The goal of the program's curriculum, which was developed through a joint effort at CHORI and the Hall of Health Museum, is to encourage low-income and minority students to continue in science, and to ultimately envision themselves as biomedical researchers and health care providers, as well as to provide them with strategies for living healthier lives.
Two schools for the first 3 years of the Phase I grant were chosen as locations in which to pilot the experimental curriculum, while another 2 schools were also selected to serve as control groups.
"The 4th and 5th grade students in our 2 experimental sites and our 2 comparison sites are all demographically matched, and all in Oakland. The experimental schools take a pre-test, do our curriculum and then take a post-test, while the comparison schools just do pre and post testing," explains Lucille Day, PhD, co-director of the project with CHORI President Bert Lubin, MD. "We looked at attitude toward science and their achievement, which covers scientific process, concepts and some questions related to changes in their health-related behavior."
The results were overwhelmingly encouraging, with experimental students doing significantly better than the comparison students in all 8 units. In addition, in 5 of the units, experimental students did exceptionally better on the posttest than comparison students.

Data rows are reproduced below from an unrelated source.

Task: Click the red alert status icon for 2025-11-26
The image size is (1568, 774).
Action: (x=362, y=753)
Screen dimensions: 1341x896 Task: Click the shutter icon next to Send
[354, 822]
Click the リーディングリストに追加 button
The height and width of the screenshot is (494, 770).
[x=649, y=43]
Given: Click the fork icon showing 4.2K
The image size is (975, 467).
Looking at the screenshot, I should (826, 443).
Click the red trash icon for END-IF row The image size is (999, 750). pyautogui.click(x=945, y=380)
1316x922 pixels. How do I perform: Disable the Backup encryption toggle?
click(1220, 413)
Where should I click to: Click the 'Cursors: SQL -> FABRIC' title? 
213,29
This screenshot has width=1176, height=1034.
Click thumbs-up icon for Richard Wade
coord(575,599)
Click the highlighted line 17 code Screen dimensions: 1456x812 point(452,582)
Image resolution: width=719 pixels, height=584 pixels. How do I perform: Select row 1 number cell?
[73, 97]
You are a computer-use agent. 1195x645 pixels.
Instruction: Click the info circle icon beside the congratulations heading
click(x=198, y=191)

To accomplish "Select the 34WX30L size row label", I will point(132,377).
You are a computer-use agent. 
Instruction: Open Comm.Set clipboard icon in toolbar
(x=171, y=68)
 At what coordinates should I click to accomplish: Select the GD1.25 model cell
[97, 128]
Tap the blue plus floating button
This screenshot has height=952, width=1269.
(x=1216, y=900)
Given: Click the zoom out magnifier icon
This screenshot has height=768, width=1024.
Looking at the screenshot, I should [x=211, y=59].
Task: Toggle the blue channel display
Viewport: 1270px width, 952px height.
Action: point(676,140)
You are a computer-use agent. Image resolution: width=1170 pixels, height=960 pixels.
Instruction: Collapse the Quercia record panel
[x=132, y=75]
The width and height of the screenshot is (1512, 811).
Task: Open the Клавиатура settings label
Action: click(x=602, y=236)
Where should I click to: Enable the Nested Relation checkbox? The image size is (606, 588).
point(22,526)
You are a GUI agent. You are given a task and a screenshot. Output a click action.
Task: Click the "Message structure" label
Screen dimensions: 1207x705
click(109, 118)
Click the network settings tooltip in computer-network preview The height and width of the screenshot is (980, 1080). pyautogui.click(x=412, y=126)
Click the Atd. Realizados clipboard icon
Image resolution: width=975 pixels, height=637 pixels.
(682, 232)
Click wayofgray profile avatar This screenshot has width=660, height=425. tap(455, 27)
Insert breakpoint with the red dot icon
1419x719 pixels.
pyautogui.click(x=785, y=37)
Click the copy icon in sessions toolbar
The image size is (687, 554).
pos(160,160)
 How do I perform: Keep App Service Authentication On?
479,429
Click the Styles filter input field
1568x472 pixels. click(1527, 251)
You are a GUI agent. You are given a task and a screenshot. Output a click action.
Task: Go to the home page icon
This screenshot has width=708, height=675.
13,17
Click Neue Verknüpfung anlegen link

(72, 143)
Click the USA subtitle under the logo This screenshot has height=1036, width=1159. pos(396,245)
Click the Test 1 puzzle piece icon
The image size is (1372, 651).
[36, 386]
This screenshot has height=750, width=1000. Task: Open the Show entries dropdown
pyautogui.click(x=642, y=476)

"There are 20 questions on each unit test, and in the 4th grade unit on obesity and nutrition, for example, the experimental students did significantly better on 15 of the 20 questions, while the other group did better on only 3 questions," says Dr. Day, "and this is just one example."Experimental students also showed improvement in their attitudes toward science as well, with the experimental group exhibiting less anxiety toward science and higher self concepts in science.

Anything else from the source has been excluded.